### Exercise aim
How many lines in the data hold the string "button"? State the number alone.

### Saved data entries
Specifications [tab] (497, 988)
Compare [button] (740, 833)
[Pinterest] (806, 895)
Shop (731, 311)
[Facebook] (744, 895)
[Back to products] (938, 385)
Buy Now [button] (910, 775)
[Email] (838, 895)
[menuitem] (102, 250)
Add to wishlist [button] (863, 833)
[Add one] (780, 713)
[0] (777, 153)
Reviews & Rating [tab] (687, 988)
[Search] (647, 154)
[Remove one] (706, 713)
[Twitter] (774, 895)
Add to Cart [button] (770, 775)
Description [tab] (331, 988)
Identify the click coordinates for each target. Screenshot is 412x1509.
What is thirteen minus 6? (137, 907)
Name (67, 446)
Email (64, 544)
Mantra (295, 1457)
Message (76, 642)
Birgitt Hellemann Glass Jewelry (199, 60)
...
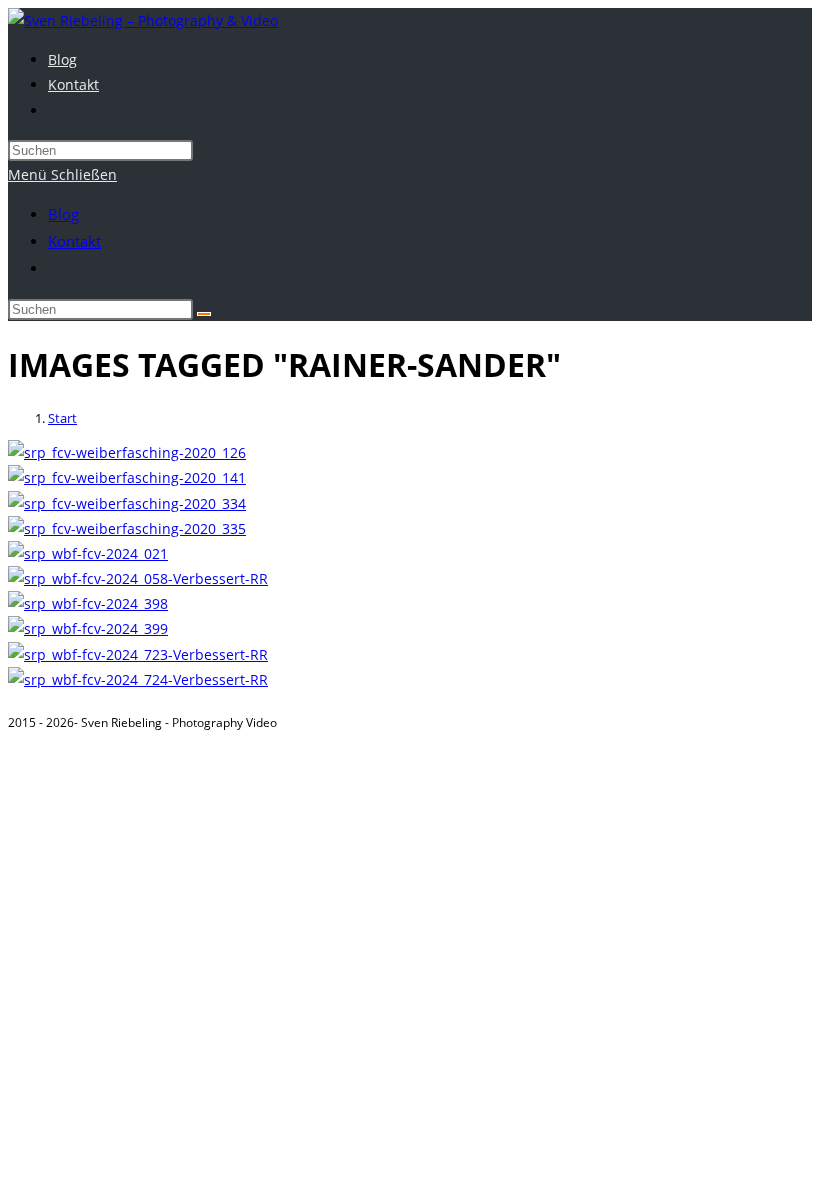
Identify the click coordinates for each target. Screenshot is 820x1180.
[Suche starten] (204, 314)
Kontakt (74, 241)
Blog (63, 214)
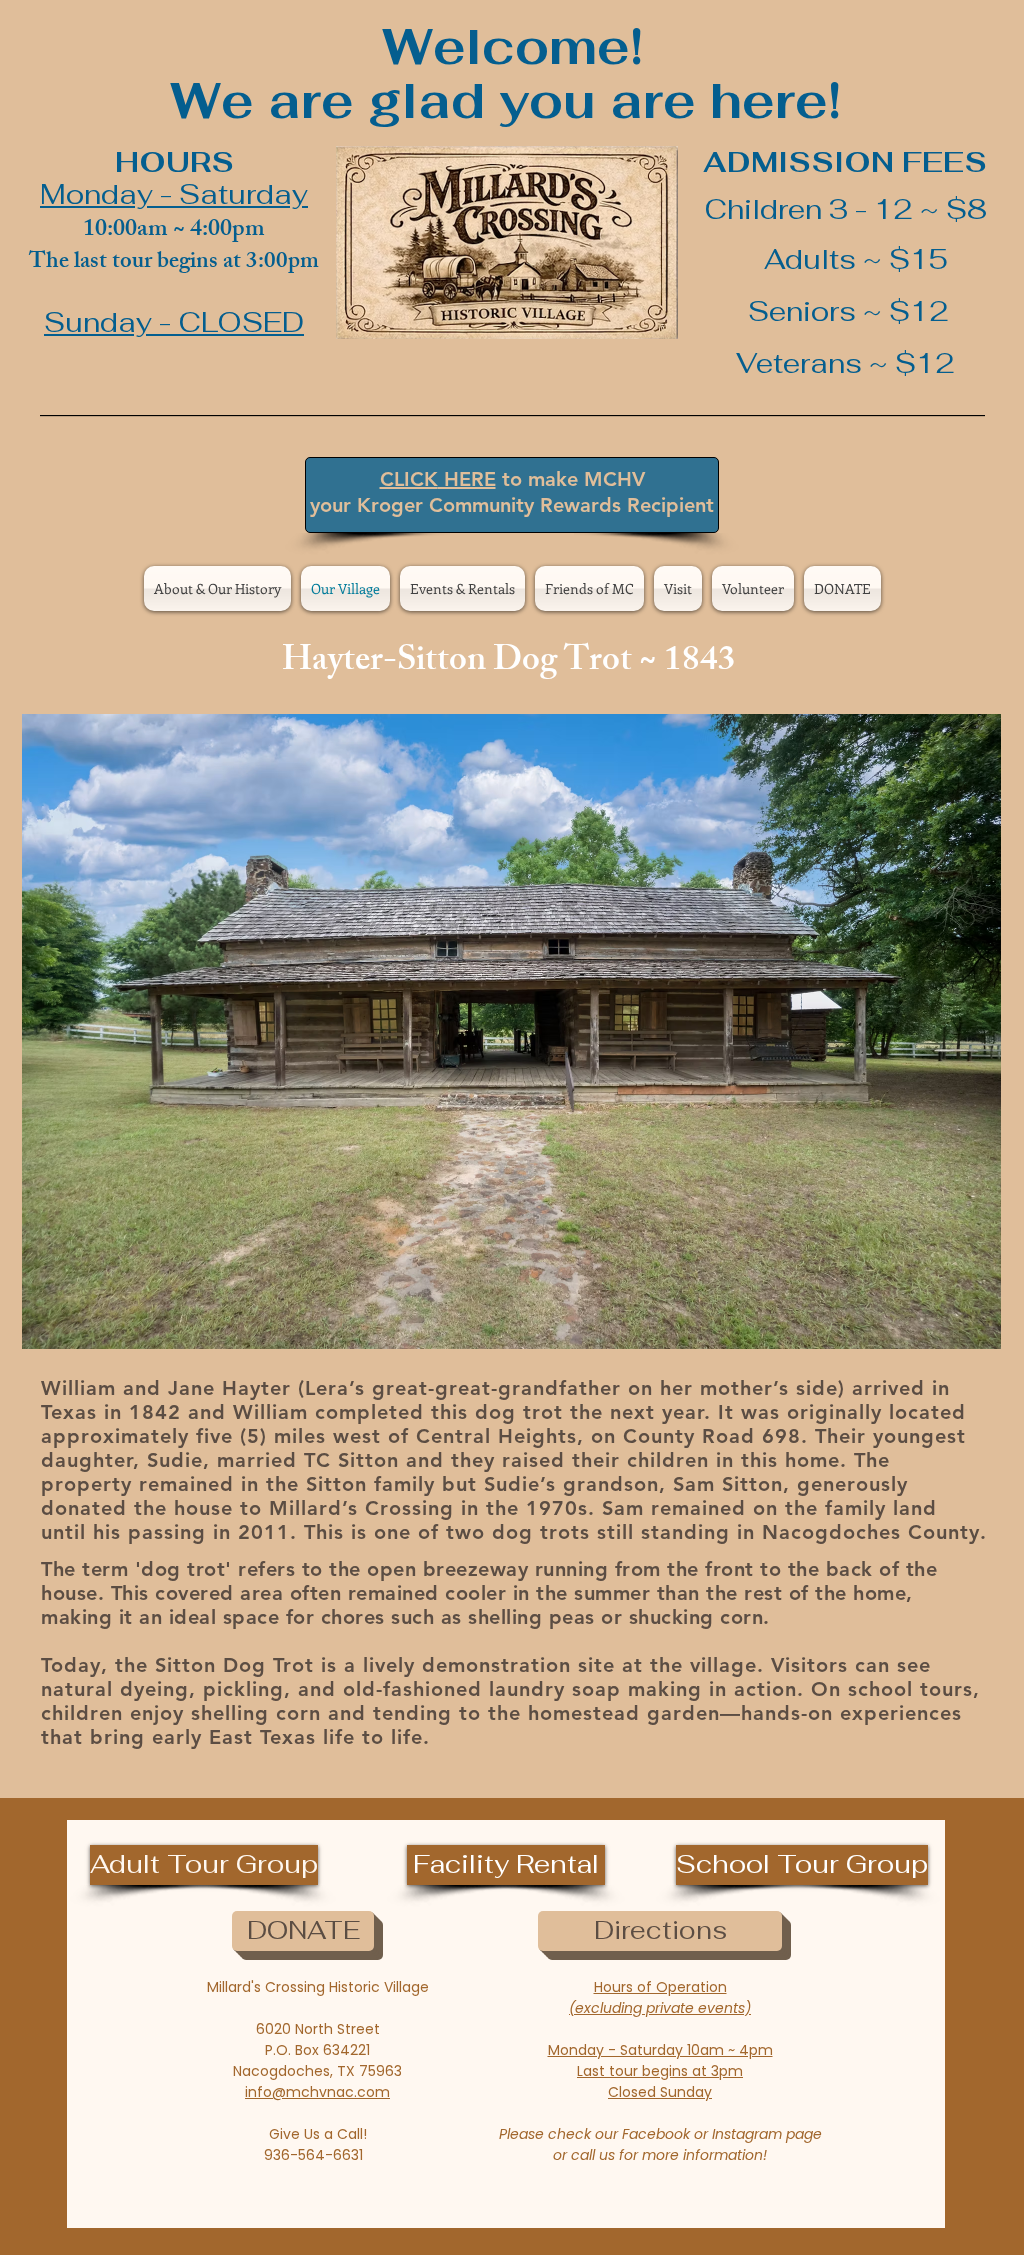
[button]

### Task response
5